__Exercise text__:

It wasn’t a new issue for Kotek. As speaker of the Oregon House of Representatives, she championed a bill in 2019 that eliminated single-family zoning restrictions in cities and larger towns, and allowed duplexes on single-family lots in smaller ones. Last year, she signed bills permitting duplexes, triplexes and cottage clusters on urban unincorporated lands.
The new laws are working. Drive around most any Portland neighborhood, and you’ll see tall, skinny houses standing two or three abreast on lots that once had just one house.
But squeezing the new dwellings, narrow though they may be, into Portland neighborhoods isn’t always easy. Vlad Kovtun, a partner at Aker Development, has done hundreds of infill projects. Sometimes the neighbors applaud him for helping to alleviate the housing shortage. Other times, they complain that putting in a fourplex will bring more traffic, more cars to park, and more noisy trash bins rolling around.
“We’re either welcomed as saviors or we’re shunned,” Kovtun says.
But Kovtun has never seen anything like what’s happening on Southwest 54th Avenue, just off Taylors Ferry Road in the Ashcreek neighborhood, where he bought a dilapidated house with a hole in the roof and lots of rot—the kind of property that’s ripe to tear down and replace.
He thought it was on a standard 50-by-100-foot lot. Far from it. Kovtun stumbled into a developer’s nightmare, complete with a weird sliver of land too narrow for any use, and thorny questions about where its property lines were. Kovtun also encountered a neighbor—an engineer with exceptional technical abilities—who was not willing to let the matter slide.
As developers cut small city blocks into smaller ones for infill housing, they run the risk of stepping into the same survey sludge that Kovtun has. More likely are fights over parking and views obscured by tall, narrow houses. But those are simple by comparison, Kovtun says.
“It’s not easy doing infill development,” he says.
On Southwest 54th Avenue in Portland, that’s an understatement.

This seven-month drama began in August, when Kovtun was looking at Portlandmaps.com, the go-to site for property details. He’d looked up his lot before, but this time he noticed a narrow parcel of land just north of the one where he’d poured a foundation and commenced framing. To him, the sliver seemed to be encroaching on the property to the north, so he called the owner, Tyra Grove, and left a message, thinking she might want to buy it and protect her “setback,” the minimum distance required between a house and its property lines.
“It was just a friendly neighborhood gesture,” Kovtun says.
Grove and her husband, Joe Wilson, an engineer who designs machines to test high-performance products like bicycle frames and gears, feared the worst. If the sliver was north of the property line, it would cut off a chunk of her lot, bringing the new development even closer to a home she rented out.
“I said, ‘Buy the thing, you don’t want them building up to your fence,’” Wilson says.
So Grove snapped up the sliver for $1,500. Wilson, a soft-spoken Virginian who spends summers fishing in Alaska, wanted to know if the odd lot really was slashing off a chunk of his wife’s property.

__Tasks to complete__:
- 1) Reproduce the part of the Portland infill article from "He thought it" to "comparison, Kovtun says.".
- 2) Carry on the Portland infill article from the point where it stops.

__Given material__:
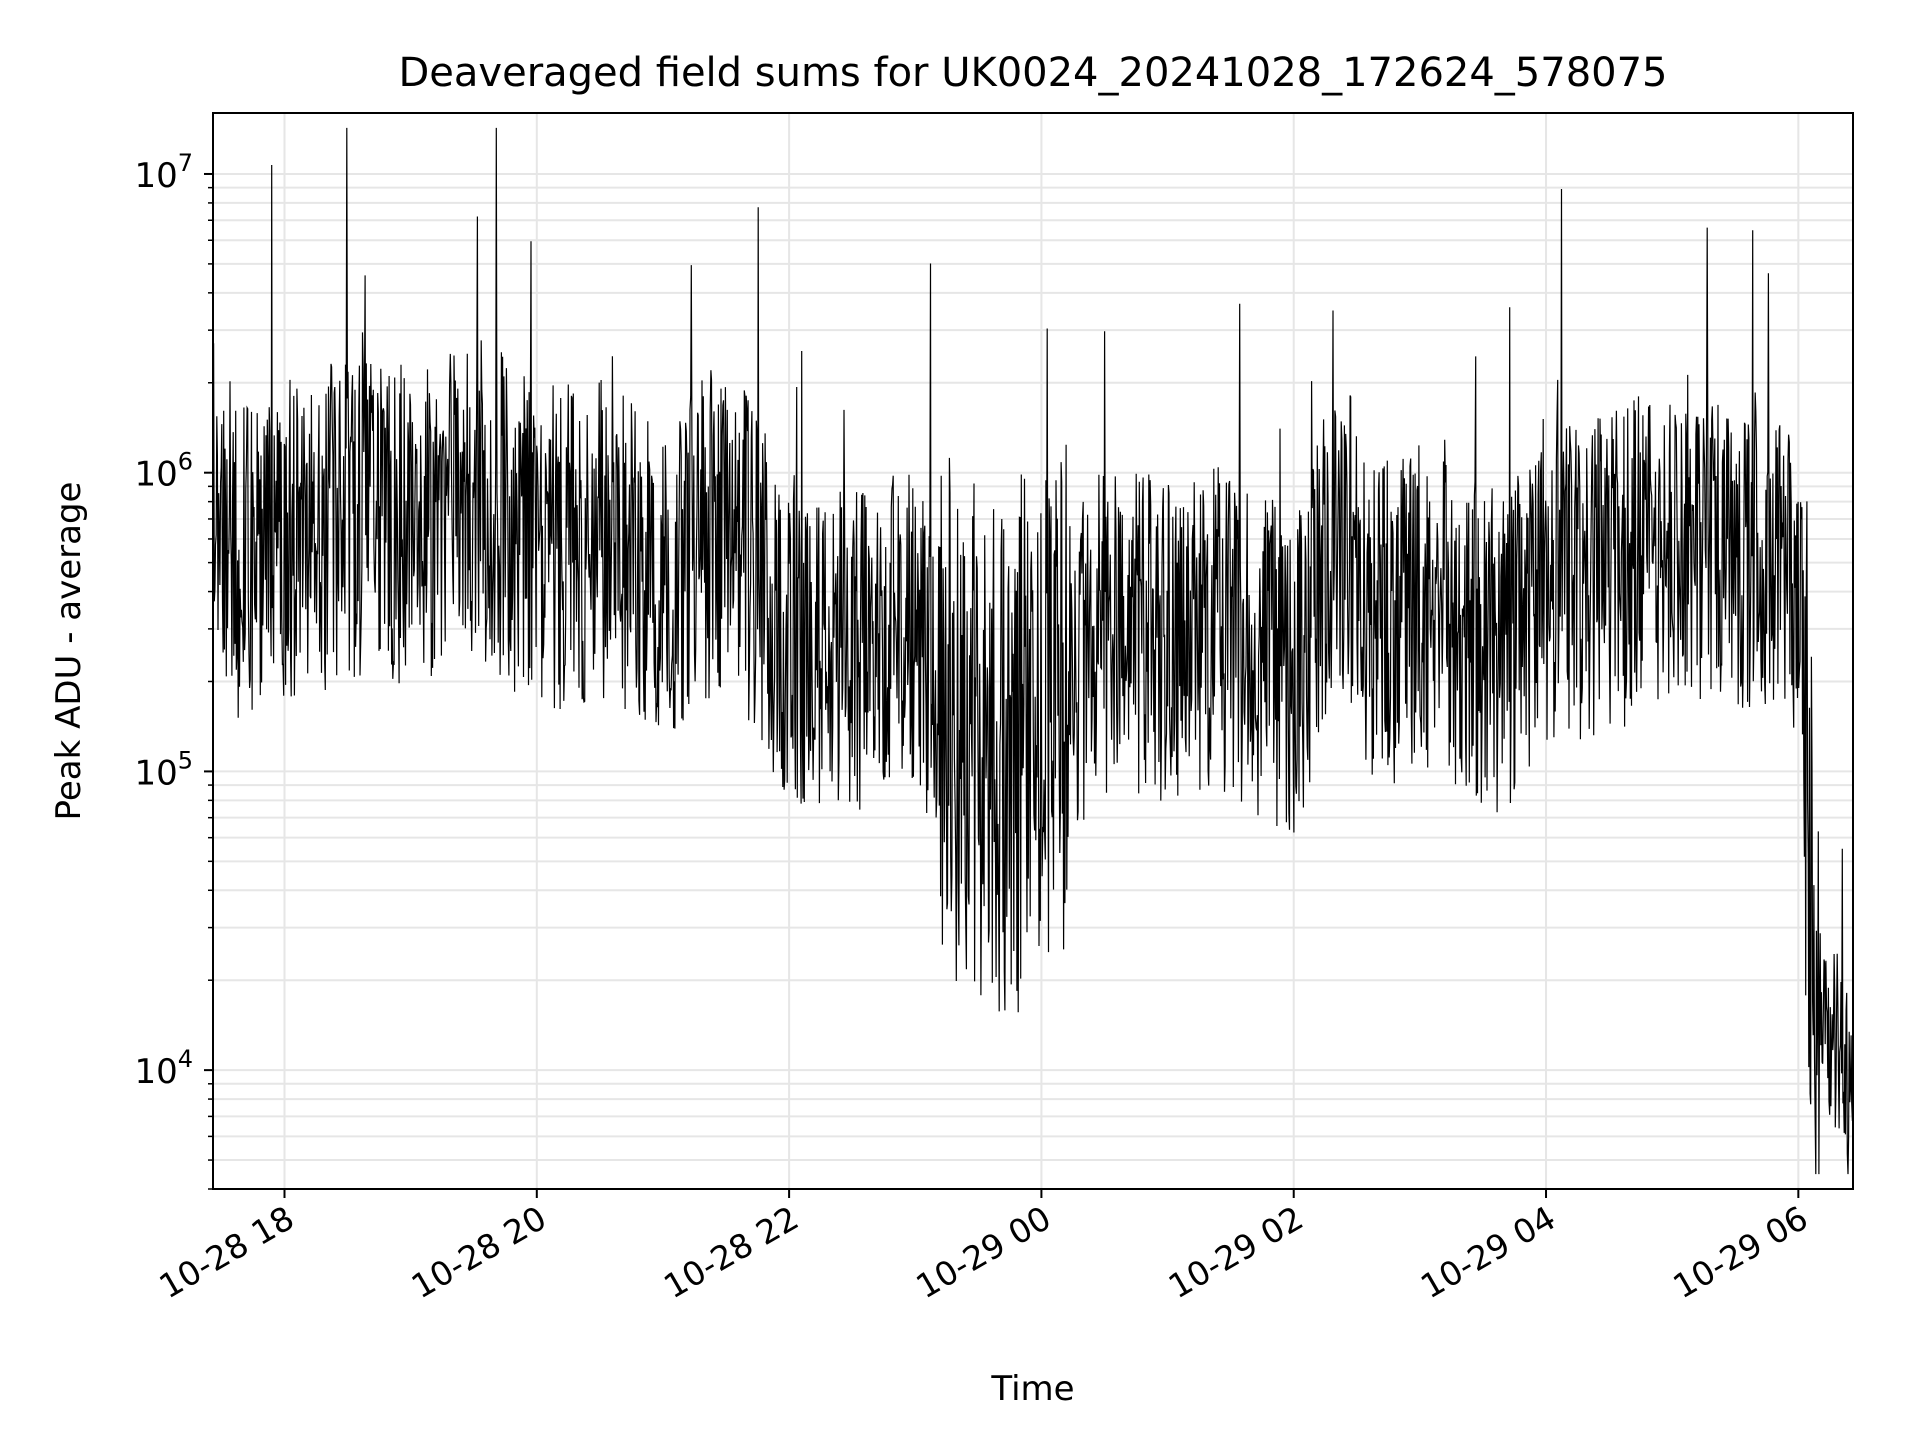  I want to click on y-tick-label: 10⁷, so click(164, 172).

__Responses to the tasks__:
- 1)
He thought it was on a standard 50-by-100-foot lot. Far from it. Kovtun stumbled into a developer’s nightmare, complete with a weird sliver of land too narrow for any use, and thorny questions about where its property lines were. Kovtun also encountered a neighbor—an engineer with exceptional technical abilities—who was not willing to let the matter slide.
As developers cut small city blocks into smaller ones for infill housing, they run the risk of stepping into the same survey sludge that Kovtun has. More likely are fights over parking and views obscured by tall, narrow houses. But those are simple by comparison, Kovtun says.

- 2)
Figuring out property boundaries requires digging through old surveys on file at the county and digging through actual dirt to find metal stakes put in the ground by past surveyors. Being an engineer, Wilson, 44, felt like he was up to the job.
After two weeks of research, he found evidence that the sliver wasn’t shaving off the southern edge of his wife’s property. Rather, it was cutting a long rectangle off the land under the fourplex, where Kovtun had put four small patios and a fence.

Wilson did what he felt any good engineer would. He went out and rented a Trimble RTS673 electronic surveying tool for $518. The benchmark survey pin for the neighborhood (a numbered, bronze disk set in concrete by the county) was in the middle of Taylors Ferry Road. Undaunted by traffic, he recruited a friend to manage it while he set up the survey tripod and took measurements.
To be safe, Wilson hired a new surveyor, out of Vancouver, Wash., to check his work. He became more convinced than ever that multiple surveyors had gotten the property lines wrong. In particular, Wilson’s suspicions centered on Multnomah County Surveyor Jim Clayton, who’s been in the $144,000-a-year position since 2010.
The locals, Wilson decided, could not be trusted. “I felt like I had to go outside of Multnomah County,” he says.
(Multnomah County spokesman Denis Theriault says Clayton did everything required of him. He “received, reviewed and filed a plat boundary survey prepared by a licensed land surveyor relating to the subject property,” Theriault said in a statement.)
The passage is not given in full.